Duplicate, without any change, every line from the one containing "This screenshot has height=622, width=1568." down to the one containing "Looking at the screenshot, I should coord(476,187).", with both of those lines included.

· · ·

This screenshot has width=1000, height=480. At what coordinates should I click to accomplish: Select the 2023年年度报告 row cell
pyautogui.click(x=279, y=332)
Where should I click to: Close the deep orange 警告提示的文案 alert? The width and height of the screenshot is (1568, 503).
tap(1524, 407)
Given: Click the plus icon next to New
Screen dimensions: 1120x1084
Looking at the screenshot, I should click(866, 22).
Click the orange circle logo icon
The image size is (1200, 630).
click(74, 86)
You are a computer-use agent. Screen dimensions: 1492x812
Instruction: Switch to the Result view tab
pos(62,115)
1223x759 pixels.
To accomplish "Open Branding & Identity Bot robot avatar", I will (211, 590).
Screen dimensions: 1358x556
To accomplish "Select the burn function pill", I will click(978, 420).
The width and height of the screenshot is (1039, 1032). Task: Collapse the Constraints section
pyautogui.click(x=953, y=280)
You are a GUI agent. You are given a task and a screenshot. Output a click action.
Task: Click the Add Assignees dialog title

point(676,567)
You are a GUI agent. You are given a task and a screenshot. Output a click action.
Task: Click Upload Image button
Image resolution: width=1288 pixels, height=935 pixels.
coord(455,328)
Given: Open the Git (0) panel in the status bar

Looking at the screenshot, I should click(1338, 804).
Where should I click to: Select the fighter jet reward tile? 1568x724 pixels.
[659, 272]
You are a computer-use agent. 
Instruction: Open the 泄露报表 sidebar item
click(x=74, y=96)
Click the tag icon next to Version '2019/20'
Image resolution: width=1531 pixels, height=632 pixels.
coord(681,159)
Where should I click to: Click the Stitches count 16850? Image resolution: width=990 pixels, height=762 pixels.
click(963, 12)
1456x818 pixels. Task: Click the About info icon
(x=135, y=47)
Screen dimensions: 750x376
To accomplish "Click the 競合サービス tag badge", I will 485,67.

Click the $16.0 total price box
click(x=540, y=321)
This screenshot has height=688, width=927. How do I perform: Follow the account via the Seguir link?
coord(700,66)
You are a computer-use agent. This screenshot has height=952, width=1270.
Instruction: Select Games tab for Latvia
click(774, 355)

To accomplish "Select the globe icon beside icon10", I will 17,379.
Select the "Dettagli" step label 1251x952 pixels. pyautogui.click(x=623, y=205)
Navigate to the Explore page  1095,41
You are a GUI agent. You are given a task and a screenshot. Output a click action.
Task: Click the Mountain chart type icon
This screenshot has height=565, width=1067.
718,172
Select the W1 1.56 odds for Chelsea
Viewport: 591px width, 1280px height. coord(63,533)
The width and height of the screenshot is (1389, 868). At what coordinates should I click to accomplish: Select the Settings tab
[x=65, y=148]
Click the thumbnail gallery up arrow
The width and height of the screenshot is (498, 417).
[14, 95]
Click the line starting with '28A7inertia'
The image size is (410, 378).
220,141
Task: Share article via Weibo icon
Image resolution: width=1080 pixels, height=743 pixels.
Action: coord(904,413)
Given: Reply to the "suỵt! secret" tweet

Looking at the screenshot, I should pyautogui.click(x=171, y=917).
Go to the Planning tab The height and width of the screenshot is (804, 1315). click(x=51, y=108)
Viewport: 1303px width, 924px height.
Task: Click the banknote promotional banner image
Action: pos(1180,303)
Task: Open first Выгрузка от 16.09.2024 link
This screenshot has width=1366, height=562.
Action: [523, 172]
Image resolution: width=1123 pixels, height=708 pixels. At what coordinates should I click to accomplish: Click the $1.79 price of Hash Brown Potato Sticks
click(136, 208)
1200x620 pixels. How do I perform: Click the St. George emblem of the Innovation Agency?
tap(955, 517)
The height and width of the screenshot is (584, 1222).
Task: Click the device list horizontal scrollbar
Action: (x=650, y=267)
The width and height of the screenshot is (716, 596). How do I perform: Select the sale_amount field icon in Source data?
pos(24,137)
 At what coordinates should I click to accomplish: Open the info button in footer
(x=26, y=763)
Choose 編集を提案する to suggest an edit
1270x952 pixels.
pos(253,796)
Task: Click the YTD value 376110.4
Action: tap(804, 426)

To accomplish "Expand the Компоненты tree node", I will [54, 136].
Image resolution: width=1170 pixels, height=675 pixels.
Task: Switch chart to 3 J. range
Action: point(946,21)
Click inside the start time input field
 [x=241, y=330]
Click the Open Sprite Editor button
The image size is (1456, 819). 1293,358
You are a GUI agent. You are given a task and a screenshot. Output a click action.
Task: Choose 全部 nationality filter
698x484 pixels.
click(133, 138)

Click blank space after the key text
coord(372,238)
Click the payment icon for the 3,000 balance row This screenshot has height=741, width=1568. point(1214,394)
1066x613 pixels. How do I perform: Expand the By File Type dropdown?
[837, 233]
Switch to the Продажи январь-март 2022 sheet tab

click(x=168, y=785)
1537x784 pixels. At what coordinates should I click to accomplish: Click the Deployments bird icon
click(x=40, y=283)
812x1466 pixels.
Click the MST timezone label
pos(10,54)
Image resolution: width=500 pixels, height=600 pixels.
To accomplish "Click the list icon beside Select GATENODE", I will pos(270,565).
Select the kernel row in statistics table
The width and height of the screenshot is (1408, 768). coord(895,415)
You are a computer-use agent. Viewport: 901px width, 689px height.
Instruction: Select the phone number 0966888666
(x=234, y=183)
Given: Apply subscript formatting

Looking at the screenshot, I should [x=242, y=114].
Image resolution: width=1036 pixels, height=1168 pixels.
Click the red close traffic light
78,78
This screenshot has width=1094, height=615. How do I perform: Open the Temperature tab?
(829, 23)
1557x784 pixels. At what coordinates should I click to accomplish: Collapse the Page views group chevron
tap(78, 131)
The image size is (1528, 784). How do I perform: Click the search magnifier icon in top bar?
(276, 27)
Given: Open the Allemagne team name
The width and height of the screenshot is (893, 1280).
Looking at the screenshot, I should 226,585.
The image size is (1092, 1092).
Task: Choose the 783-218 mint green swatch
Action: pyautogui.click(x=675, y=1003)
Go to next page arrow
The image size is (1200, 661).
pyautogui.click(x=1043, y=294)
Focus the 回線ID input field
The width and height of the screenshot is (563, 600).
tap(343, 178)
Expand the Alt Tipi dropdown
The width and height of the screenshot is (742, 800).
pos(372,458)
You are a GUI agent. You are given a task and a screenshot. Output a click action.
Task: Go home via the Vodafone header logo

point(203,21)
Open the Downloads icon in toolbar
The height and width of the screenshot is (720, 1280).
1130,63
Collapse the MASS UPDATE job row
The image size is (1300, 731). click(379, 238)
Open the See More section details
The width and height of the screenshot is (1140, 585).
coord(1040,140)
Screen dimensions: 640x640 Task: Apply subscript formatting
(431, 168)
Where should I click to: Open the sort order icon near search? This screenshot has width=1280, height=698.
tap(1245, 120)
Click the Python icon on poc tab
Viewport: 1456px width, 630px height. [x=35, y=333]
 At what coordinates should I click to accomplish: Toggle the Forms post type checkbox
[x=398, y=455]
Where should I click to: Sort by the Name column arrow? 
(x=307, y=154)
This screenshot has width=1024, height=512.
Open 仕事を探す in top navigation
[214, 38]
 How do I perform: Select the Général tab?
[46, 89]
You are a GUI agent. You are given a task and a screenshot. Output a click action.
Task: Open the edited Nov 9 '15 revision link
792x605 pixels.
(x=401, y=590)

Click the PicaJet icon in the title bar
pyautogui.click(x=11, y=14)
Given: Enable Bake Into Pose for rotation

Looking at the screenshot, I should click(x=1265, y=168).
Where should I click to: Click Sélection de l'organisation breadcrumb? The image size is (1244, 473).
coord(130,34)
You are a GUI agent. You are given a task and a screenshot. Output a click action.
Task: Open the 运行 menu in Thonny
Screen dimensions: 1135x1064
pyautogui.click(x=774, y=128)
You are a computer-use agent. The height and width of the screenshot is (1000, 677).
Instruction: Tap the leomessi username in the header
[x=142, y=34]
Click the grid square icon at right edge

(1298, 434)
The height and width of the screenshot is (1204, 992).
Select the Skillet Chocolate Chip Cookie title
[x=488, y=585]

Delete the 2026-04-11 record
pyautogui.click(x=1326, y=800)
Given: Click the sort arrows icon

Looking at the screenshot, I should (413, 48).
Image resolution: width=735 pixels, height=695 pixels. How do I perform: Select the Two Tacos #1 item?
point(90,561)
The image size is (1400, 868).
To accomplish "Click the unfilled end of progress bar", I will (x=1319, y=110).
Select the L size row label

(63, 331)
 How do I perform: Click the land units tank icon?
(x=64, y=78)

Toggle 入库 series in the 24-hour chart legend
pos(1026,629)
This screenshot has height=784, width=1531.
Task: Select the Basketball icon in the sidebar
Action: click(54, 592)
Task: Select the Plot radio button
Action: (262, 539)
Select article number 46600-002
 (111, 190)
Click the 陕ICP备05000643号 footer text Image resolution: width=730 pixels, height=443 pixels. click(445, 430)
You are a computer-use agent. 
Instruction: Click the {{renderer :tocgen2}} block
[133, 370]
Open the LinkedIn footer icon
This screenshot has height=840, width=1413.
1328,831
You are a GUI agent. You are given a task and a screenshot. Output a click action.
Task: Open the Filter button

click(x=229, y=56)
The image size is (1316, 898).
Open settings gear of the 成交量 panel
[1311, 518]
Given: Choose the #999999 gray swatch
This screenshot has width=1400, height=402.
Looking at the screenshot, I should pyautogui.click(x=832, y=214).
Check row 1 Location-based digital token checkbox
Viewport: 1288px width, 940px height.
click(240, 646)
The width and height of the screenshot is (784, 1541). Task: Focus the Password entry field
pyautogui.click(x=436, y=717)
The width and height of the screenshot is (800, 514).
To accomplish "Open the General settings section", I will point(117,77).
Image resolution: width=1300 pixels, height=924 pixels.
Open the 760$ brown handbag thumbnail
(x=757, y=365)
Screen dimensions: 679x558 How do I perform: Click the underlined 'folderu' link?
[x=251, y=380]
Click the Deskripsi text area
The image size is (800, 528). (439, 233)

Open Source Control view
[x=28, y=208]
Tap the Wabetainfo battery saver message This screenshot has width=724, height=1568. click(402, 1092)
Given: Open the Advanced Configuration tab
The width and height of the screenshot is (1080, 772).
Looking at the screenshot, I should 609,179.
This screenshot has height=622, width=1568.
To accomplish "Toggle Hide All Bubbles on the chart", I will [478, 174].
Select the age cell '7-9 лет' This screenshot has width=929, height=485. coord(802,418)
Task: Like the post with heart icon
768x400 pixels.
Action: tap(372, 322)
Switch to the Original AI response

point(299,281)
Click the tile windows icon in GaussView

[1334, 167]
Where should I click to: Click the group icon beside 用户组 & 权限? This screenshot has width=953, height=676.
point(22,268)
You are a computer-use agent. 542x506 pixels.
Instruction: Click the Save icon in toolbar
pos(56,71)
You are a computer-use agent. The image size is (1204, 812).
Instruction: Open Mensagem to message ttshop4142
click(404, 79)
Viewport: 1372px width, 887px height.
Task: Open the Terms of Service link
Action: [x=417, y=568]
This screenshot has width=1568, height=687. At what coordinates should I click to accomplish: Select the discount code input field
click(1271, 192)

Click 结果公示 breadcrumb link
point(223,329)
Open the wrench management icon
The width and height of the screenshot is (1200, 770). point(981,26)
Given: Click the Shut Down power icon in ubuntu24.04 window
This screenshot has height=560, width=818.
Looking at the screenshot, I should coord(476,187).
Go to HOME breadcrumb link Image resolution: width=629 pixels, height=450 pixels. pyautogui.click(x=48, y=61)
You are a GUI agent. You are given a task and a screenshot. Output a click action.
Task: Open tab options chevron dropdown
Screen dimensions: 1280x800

· · ·

■ **Reply**
This screenshot has height=622, width=1568.
To accomplish "Toggle Hide All Bubbles on the chart", I will [478, 174].
Select the age cell '7-9 лет' This screenshot has width=929, height=485. coord(802,418)
Task: Like the post with heart icon
768x400 pixels.
Action: tap(372, 322)
Switch to the Original AI response

point(299,281)
Click the tile windows icon in GaussView

[1334, 167]
Where should I click to: Click the group icon beside 用户组 & 权限? This screenshot has width=953, height=676.
point(22,268)
You are a computer-use agent. 542x506 pixels.
Instruction: Click the Save icon in toolbar
pos(56,71)
You are a computer-use agent. The image size is (1204, 812).
Instruction: Open Mensagem to message ttshop4142
click(404, 79)
Viewport: 1372px width, 887px height.
Task: Open the Terms of Service link
Action: [x=417, y=568]
This screenshot has width=1568, height=687. At what coordinates should I click to accomplish: Select the discount code input field
click(1271, 192)

Click 结果公示 breadcrumb link
point(223,329)
Open the wrench management icon
The width and height of the screenshot is (1200, 770). point(981,26)
Given: Click the Shut Down power icon in ubuntu24.04 window
This screenshot has height=560, width=818.
Looking at the screenshot, I should coord(476,187).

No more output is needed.